Greetings,
I'm trying to import a file of approx 1 Megabyte (1014 KB to be precise) but the import stops around 20% of the way and returns a blank page. I've been able to exclude a few things:
1) this isn't a problem with the import: it works with other (smaller) files. 2) it isn't a problem with PHP limits: they are set to 2 MB 3) it isn't a problem with the hidden input field, also set to 2MB 4) it isn't a problem with the content of the file: the import stops at around 20% of the way, but not on the same page every time.
Am I missing something? Could it be a webserver timeout? Could it be a MySQL timeout?
Thanks for your help.
Manu
Emanuele D'Arrigo wrote:
Greetings,
I'm trying to import a file of approx 1 Megabyte (1014 KB to be precise) but the import stops around 20% of the way and returns a blank page. I've been able to exclude a few things:
- this isn't a problem with the import: it works with other (smaller) files.
- it isn't a problem with PHP limits: they are set to 2 MB
- it isn't a problem with the hidden input field, also set to 2MB
- it isn't a problem with the content of the file: the import stops at
around 20% of the way, but not on the same page every time.
Am I missing something? Could it be a webserver timeout? Could it be a MySQL timeout?
Thanks for your help.
Manu
A php timeout? http://www.php.net/set_time_limit
For importing files, it's better to use a command line script (which will also be faster).
On 7/26/07, Platonides Platonides@gmail.com wrote:
A php timeout? http://www.php.net/set_time_limit
Thank you for this suggestion. I have investigated the matter reading the page you pointed me to. It appears that set_time_limit is subject to the max_execution_time setting in php.ini. The set_time_limit() function just resets the timeout counter. In my case max_execution_time is set to 3000 seconds, which is plenty. My imports stop after about 60 seconds. In fact in one case I also received an error message which unfortunately I didn't manage to record. But it said the timeout was enforced by include/globalFunction.php. Unfortunately I was not able to locate in it a meaningful timeout value to increase.
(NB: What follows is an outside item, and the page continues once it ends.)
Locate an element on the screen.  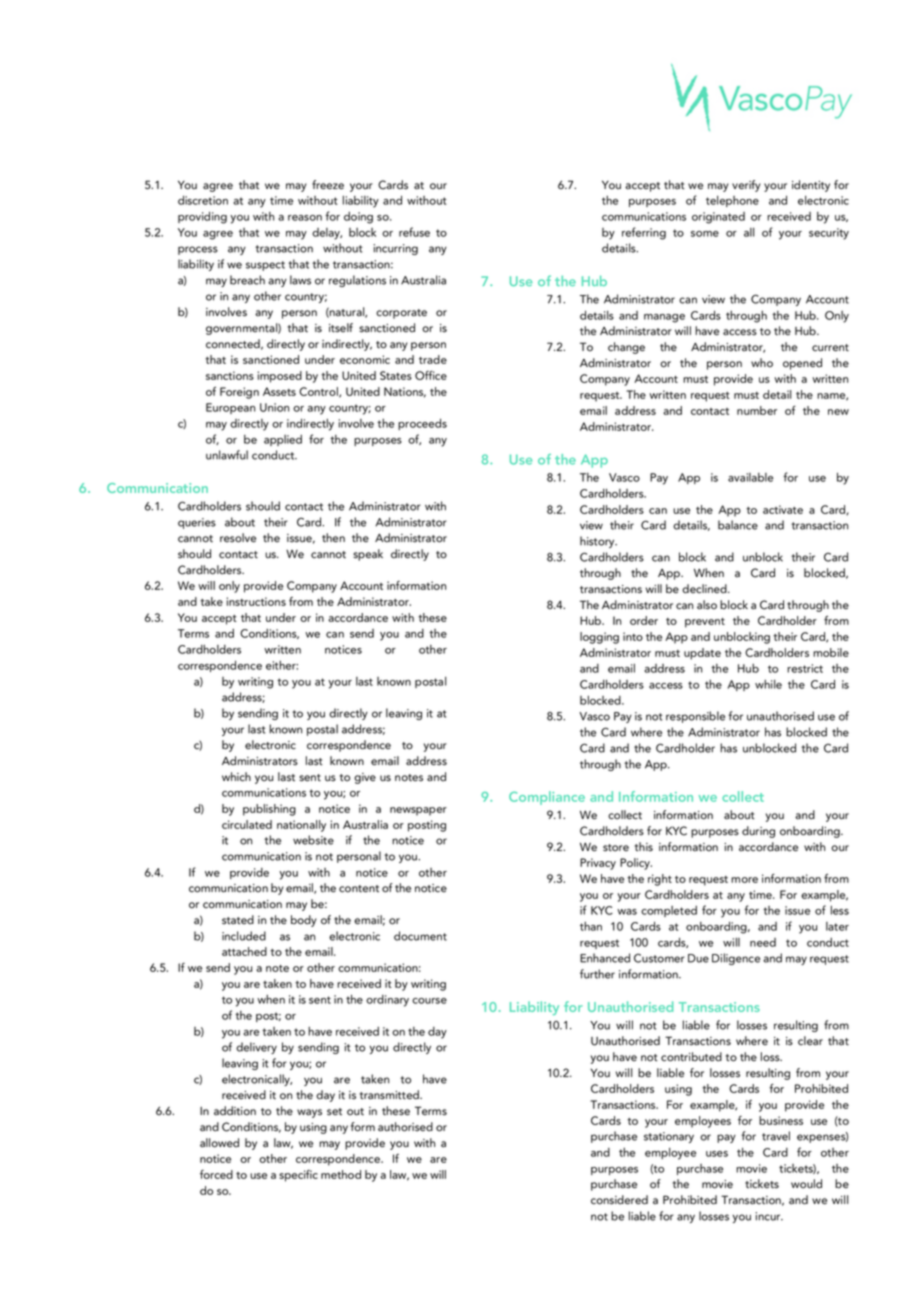
telephone is located at coordinates (732, 201).
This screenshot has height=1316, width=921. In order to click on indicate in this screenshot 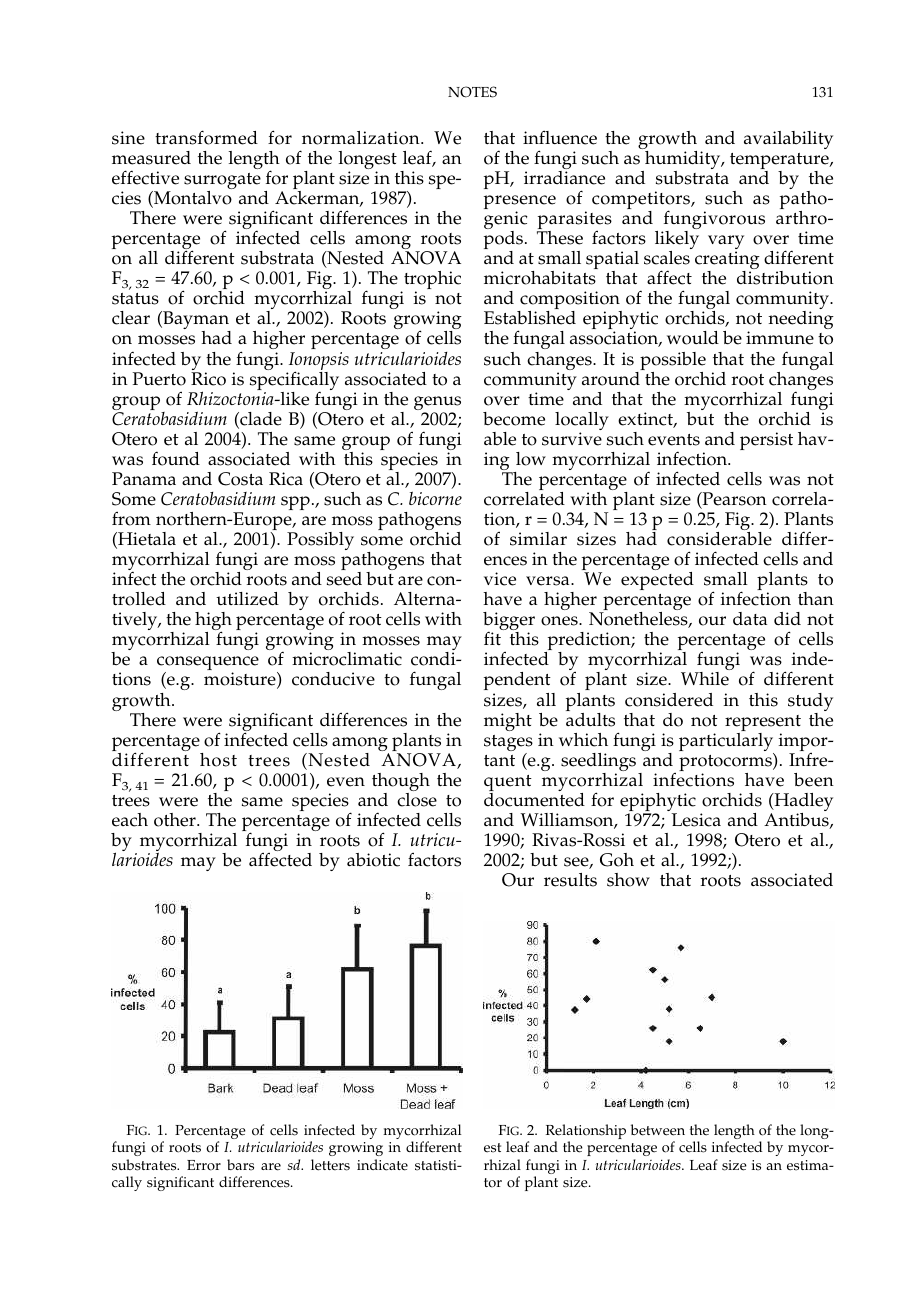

For importing files, it's better to use a command line script (which will also be faster).
I guess you are referring to maintenance/importDump.php. Indeed if I don't find a workaround that option will have to do. I was hoping not to go down that root though. Had it been for myself only and as a one-off thing it wouldn't be a problem. Unfortunately whatever workflow I find it is for the users of an application that export xml transformed through an XSLT stylesheet. Ideally they would just export the file and import it in MediaWiki through the Special:Import page. It's crucial to keep it that simple for them. Luckily, this all works for small files (<150/180 KB) and this will help them already. But I'd love for them to be able to handle much bigger ones.
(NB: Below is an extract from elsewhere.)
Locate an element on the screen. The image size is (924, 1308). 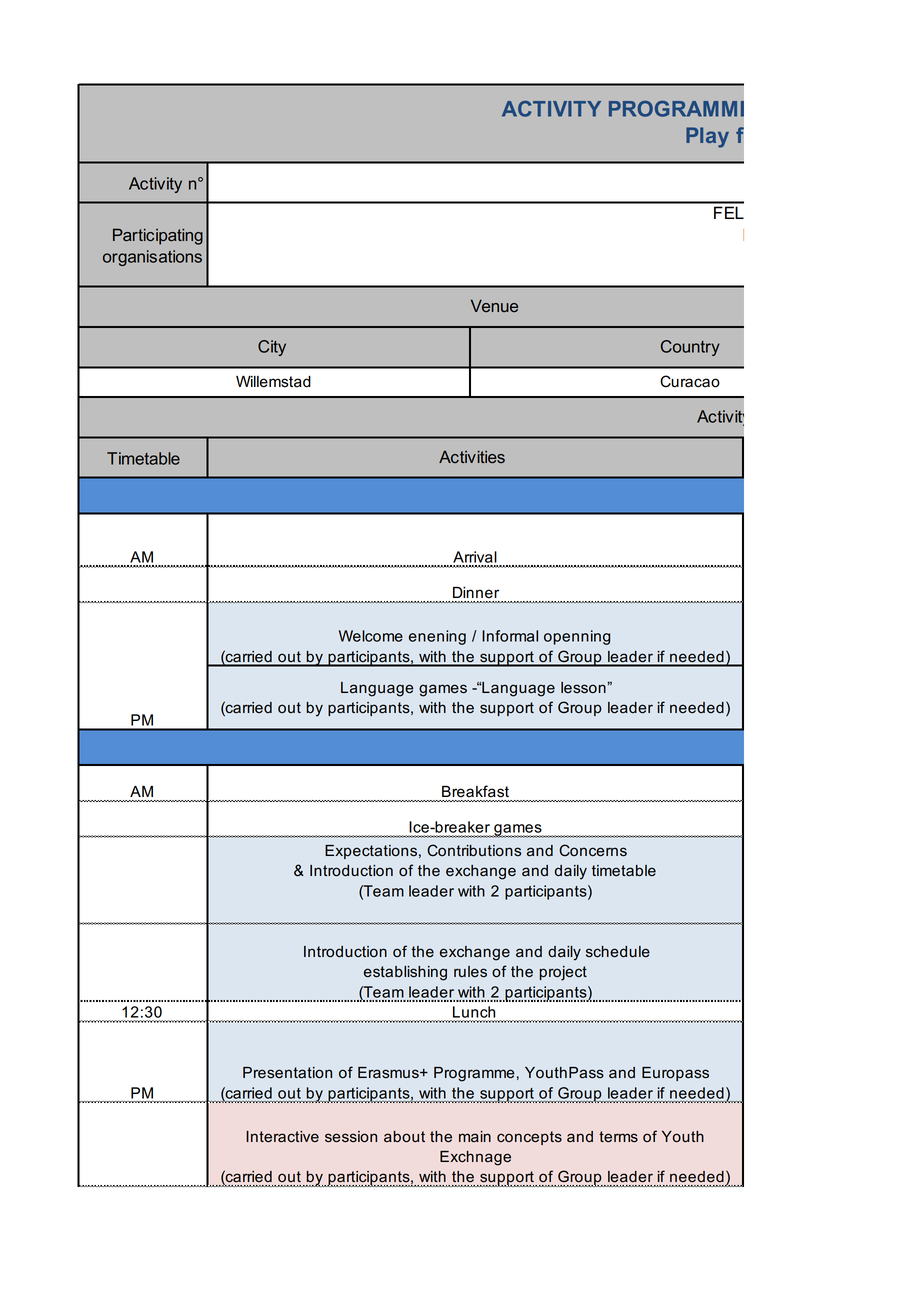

Beside, let's face it, if MediaWiki has a 2MB limit, I should be able to upload at least 1.5 MB without a problem! No?
Ciao!
Manu
2007/7/26, Emanuele D'Arrigo manu3d@gmail.com:
Am I missing something? Could it be a webserver timeout? Could it be a MySQL timeout?
Thanks for your help.
Is it your own web server? If not, many (most?) webhosters have limits on the amount of time a script is allowed to run before it's automatically aborted.
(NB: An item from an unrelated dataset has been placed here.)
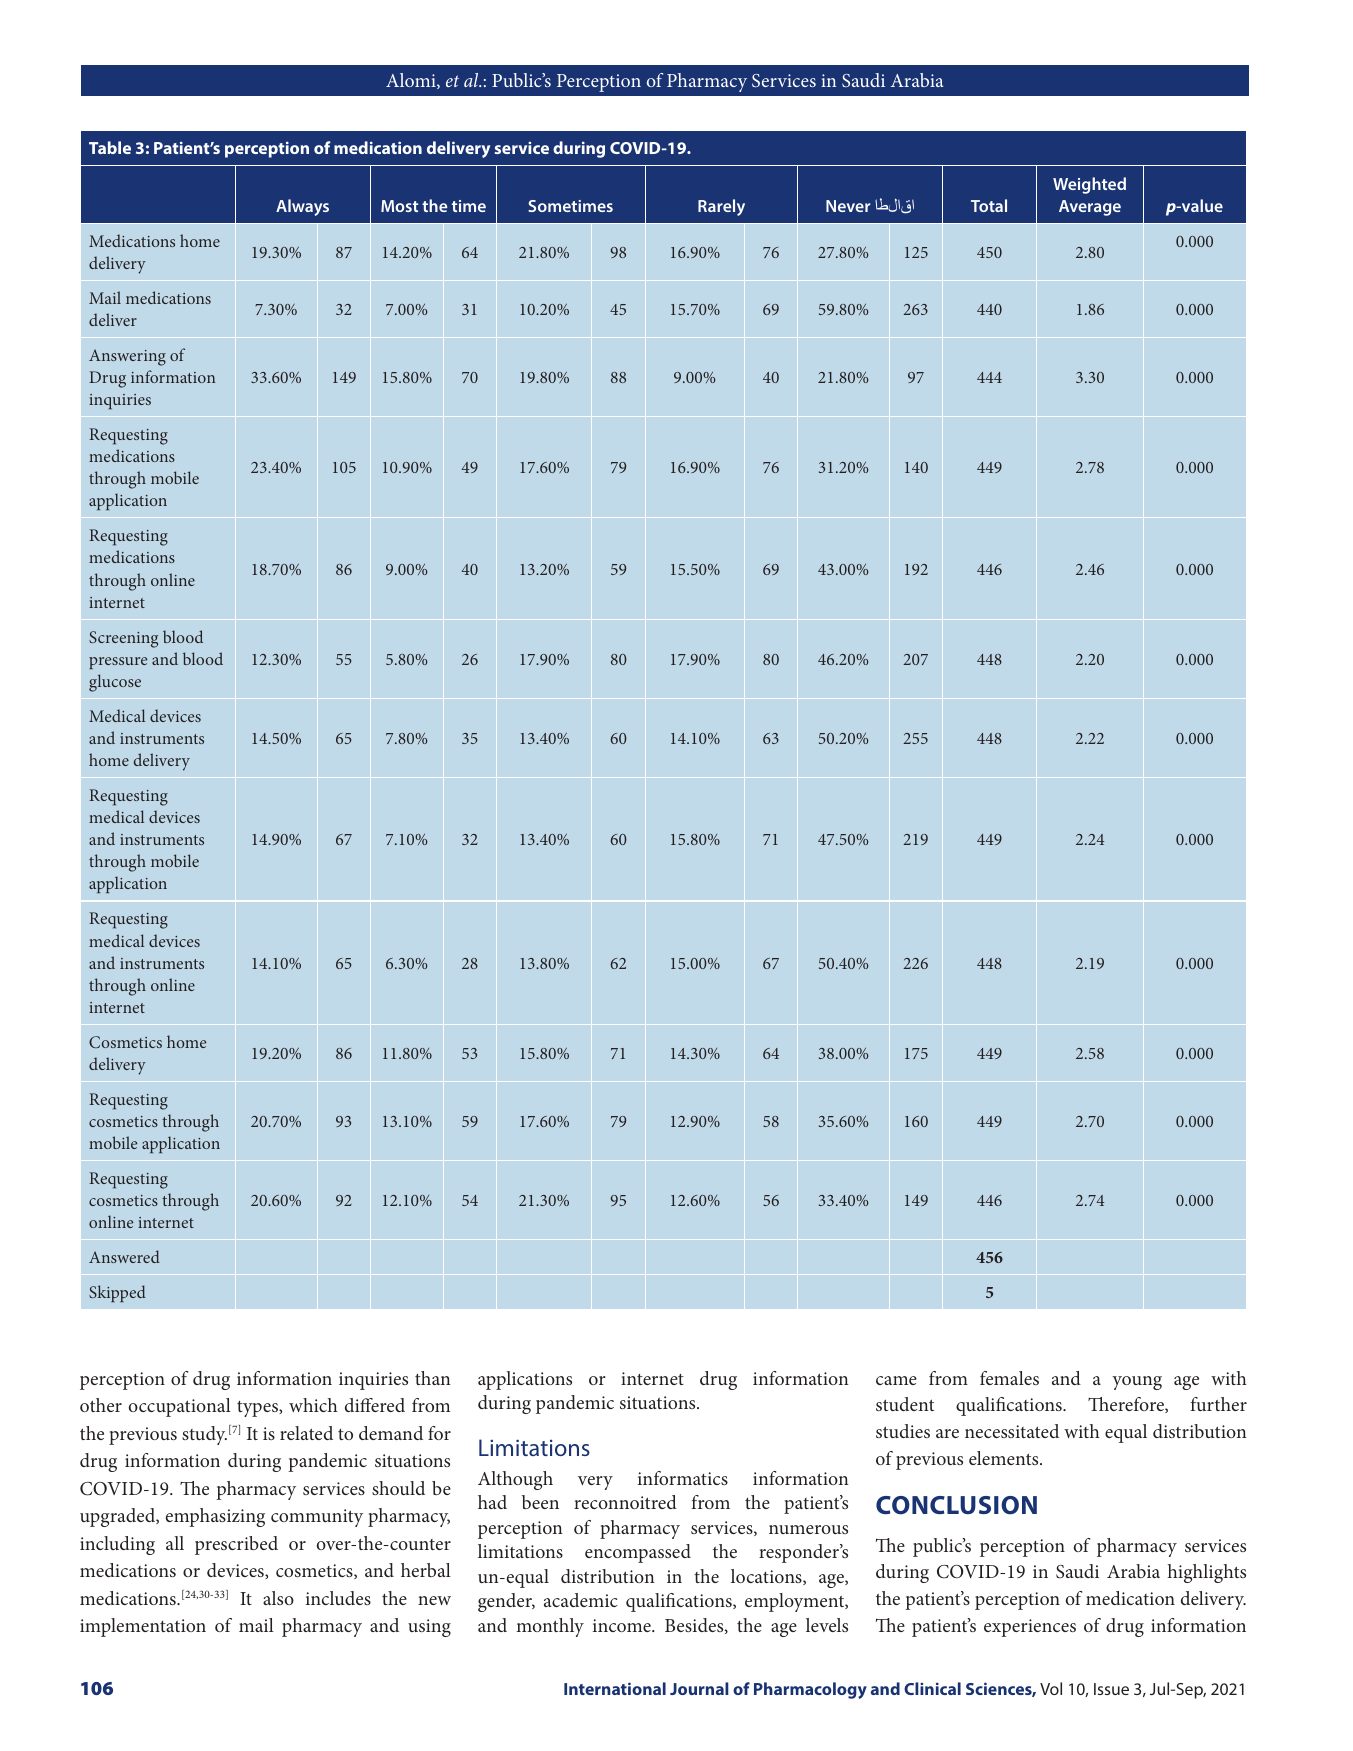 The image size is (1353, 1751). Describe the element at coordinates (124, 1256) in the screenshot. I see `Answered` at that location.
On 7/26/07, Schneelocke schneelocke@gmail.com wrote:
2007/7/26, Emanuele D'Arrigo manu3d@gmail.com:
Am I missing something? Could it be a webserver timeout? Could it be a MySQL timeout?
Is it your own web server? If not, many (most?) webhosters have limits on the amount of time a script is allowed to run before it's automatically aborted.
It's the an internal company's windows-based webserver. I think IIS. I'll ask to the sysadmins about this. So you are saying the webserver software has a limit on top of the php limit?
Ciao!
Manu
On Jul 26, 2007, at 9:57 AM, Emanuele D'Arrigo wrote:
Greetings,
I'm trying to import a file of approx 1 Megabyte (1014 KB to be precise) but the import stops around 20% of the way and returns a blank page. I've been able to exclude a few things:
- this isn't a problem with the import: it works with other
(smaller) files. 2) it isn't a problem with PHP limits: they are set to 2 MB 3) it isn't a problem with the hidden input field, also set to 2MB 4) it isn't a problem with the content of the file: the import stops at around 20% of the way, but not on the same page every time.
Are you sure about this? 90% of my import problems are from invalid XML in the dump, usually unescaped html entities or bad characters in the page titles.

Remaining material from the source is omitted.